• _Required work_:
1) Which file does the forum thread point to for modifying the GitHub sources to accept command line options?
2) Please rewrite the part of the forum thread between "Seriously, I was" and "allows larger programs.", inclusive, changing "ten-liners" to "one-liners".

• _Document segment_:
____

I was busy with work last week, just now have time to answer the thread.
vitoco, on 09 Jul 2017 - 4:57 PM, said:
I find very interesting that this version of BASIC has both the parser and the interpreter in the same module, As it has no editor, it just works like a compiler and a runtime... Hey, wait!!!! Why couldn't them be separated modules? A compiler/tokenizer and a linker/runtime. That could give extra RAM memory to the user program.
Seriously, I was impressed to see that the parser was written for the 6502 processor and not for a current platform like DMSC's TBXL-Parser.
Well, that was exactly the challenge, to be able to run in the atari as a standalone environment. Secretly, my goal is to have a platform to write better ten-liners

The parser is "based" on the TBXL-Parser project, rewritten to simplify the rules. I started modifying that code but realized that was too complicated for simply compiling the program, so I made the parsing rules generate the compiled code directly. Then, I replaced the ML generation with a simple stack-based code, this produced smaller code and allows larger programs.
pirx, on 05 Jul 2017 - 07:51 AM, said:
is saving parsed programs for quick execution possible?
would it be possible to make fb.com accept command line? would be much nicer than menu.
I plan to offer two versions, the "complete IDE version" and the "command line compiler", but I'm currently working in the IDE version as I find that more challenging. Modifying the github sources to accept command line options is nor that difficult, look at the "menu.asm" file.

____

• _Dataset_:
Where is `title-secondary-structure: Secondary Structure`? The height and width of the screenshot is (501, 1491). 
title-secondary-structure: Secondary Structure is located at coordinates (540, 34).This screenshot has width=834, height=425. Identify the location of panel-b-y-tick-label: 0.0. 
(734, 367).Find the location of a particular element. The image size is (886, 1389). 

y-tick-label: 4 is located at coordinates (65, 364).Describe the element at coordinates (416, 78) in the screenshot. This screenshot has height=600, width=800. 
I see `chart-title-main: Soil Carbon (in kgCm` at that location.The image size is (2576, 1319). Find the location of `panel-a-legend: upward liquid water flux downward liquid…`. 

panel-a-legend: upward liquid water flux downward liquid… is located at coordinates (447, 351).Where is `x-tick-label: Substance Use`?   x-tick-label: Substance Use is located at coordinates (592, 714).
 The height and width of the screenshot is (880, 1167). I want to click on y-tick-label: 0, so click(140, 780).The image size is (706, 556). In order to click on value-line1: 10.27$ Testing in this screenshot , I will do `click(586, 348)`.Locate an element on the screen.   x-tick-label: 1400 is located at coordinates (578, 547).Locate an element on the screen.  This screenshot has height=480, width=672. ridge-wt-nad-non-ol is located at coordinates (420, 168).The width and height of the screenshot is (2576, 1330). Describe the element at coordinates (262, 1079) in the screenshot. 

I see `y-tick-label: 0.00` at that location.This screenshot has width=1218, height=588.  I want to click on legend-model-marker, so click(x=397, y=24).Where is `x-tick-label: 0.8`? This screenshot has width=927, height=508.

____

• _Exercise solutions_:
1) The "menu.asm" file.

2)
Seriously, I was impressed to see that the parser was written for the 6502 processor and not for a current platform like DMSC's TBXL-Parser.
Well, that was exactly the challenge, to be able to run in the atari as a standalone environment. Secretly, my goal is to have a platform to write better one-liners

The parser is "based" on the TBXL-Parser project, rewritten to simplify the rules. I started modifying that code but realized that was too complicated for simply compiling the program, so I made the parsing rules generate the compiled code directly. Then, I replaced the ML generation with a simple stack-based code, this produced smaller code and allows larger programs.